I'm not in any way PostgreSQL ninja, but I think that instead of two columns (one for name and one for type) you could look at hstore data type:
data type for storing sets of key/value pairs within a single
PostgreSQL value. This can be useful in various scenarios, such as
rows with many attributes that are rarely examined, or semi-structured
data.

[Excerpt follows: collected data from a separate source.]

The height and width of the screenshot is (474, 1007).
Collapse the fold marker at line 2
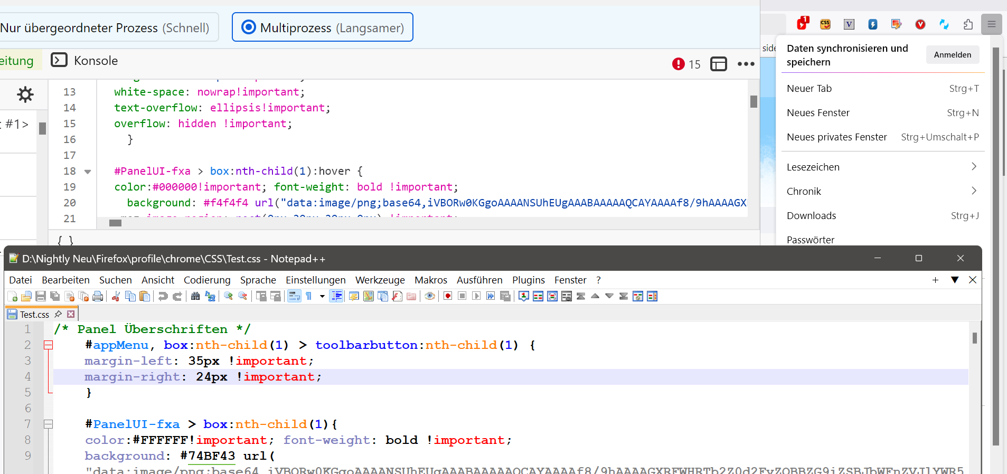(49, 345)
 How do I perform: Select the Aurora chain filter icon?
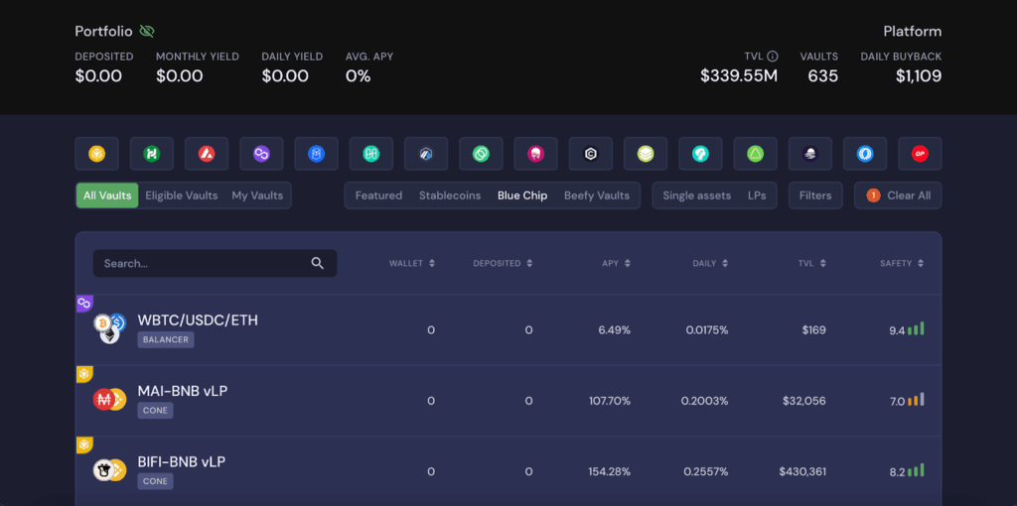coord(755,154)
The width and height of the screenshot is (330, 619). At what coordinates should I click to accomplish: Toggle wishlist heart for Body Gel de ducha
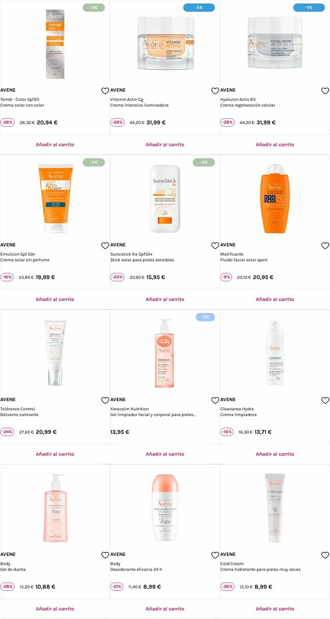[105, 555]
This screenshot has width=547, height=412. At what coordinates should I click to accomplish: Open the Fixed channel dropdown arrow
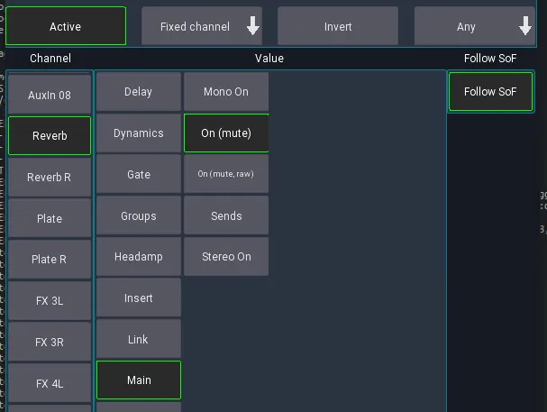tap(252, 26)
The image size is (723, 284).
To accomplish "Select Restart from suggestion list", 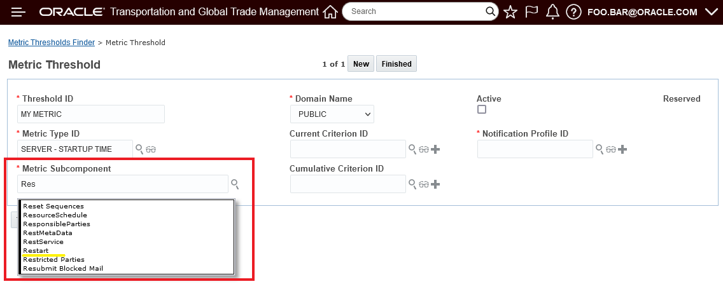I will pos(36,251).
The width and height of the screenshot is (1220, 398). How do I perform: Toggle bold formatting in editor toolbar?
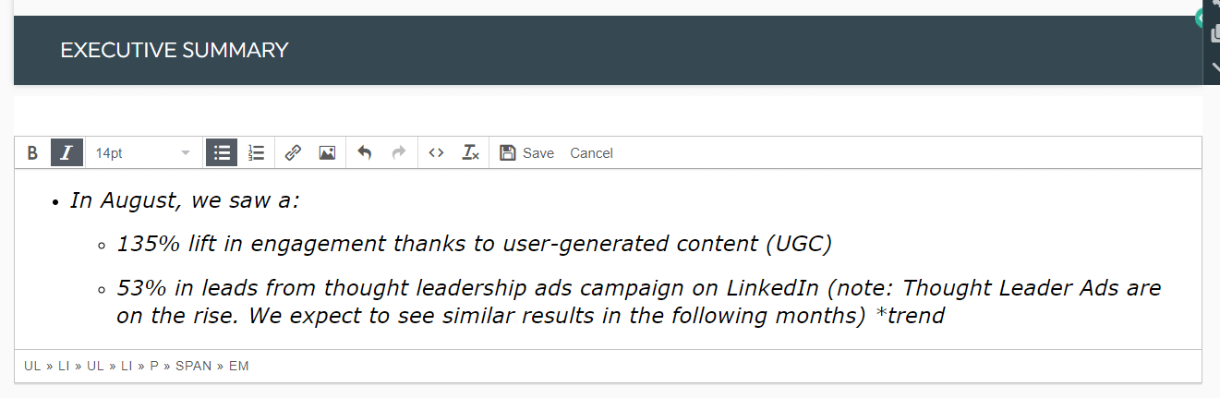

Keys and values are simply text strings.
Of course, you have to check how date/timestamps converting into and from this type and see if it good for you.
You can use 2 different technics:
if you have floating type for every tagid
Define table and ID for every tagid-assetid combination and actual data tables:
maintable:
+---------------+----------------+-----------------+---------------+
|assetid (text) | tagid(integer) | tablename(text) | table_id(int) |
|---------------+----------------+-----------------+---------------|
|someStringValue| 1234 | tablebool | 123 |
|---------------+----------------+-----------------+---------------|
|aDiffStringKey | 1235 | tablefloat | 123 |
|---------------+----------------+-----------------+---------------|
|aDiffStrKey | 1236 | tablestring | 123 |
+---------------+----------------+-----------------+---------------+
tablebool
+-------------+-------------+
| id(integer) | value(bool) |
|-------------+-------------|
| 123 | False |
+-------------+-------------+
tablefloat
+-------------+--------------+
| id(integer) | value(float) |
|-------------+--------------|
| 123 | 12.345 |
+-------------+--------------+
tablestring
+-------------+---------------+
| id(integer) | value(string) |
|-------------+---------------|
| 123 | 'text' |
+-------------+---------------+
In case if every tagid has fixed type
create tagid description table
tag descriptors
+---------------+----------------+-----------------+
|assetid (text) | tagid(integer) | tablename(text) |
|---------------+----------------+-----------------|
|someStringValue| 1234 | tablebool |
|---------------+----------------+-----------------|
|aDiffStringKey | 1235 | tablefloat |
|---------------+----------------+-----------------|
|aDiffStrKey | 1236 | tablestring |
+---------------+----------------+-----------------+
and correspodnding data tables
tablebool
+-------------+----------------+-------------+
| id(integer) | tagid(integer) | value(bool) |
|-------------+----------------+-------------|
| 123 | 1234 | False |
+-------------+----------------+-------------+
tablefloat
+-------------+----------------+--------------+
| id(integer) | tagid(integer) | value(float) |
|-------------+----------------+--------------|
| 123 | 1235 | 12.345 |
+-------------+----------------+--------------+
tablestring
+-------------+----------------+---------------+
| id(integer) | tagid(integer) | value(string) |
|-------------+----------------+---------------|
| 123 | 1236 | 'text' |
+-------------+----------------+---------------+
All this is just for general idea. You should adapt it for your needs.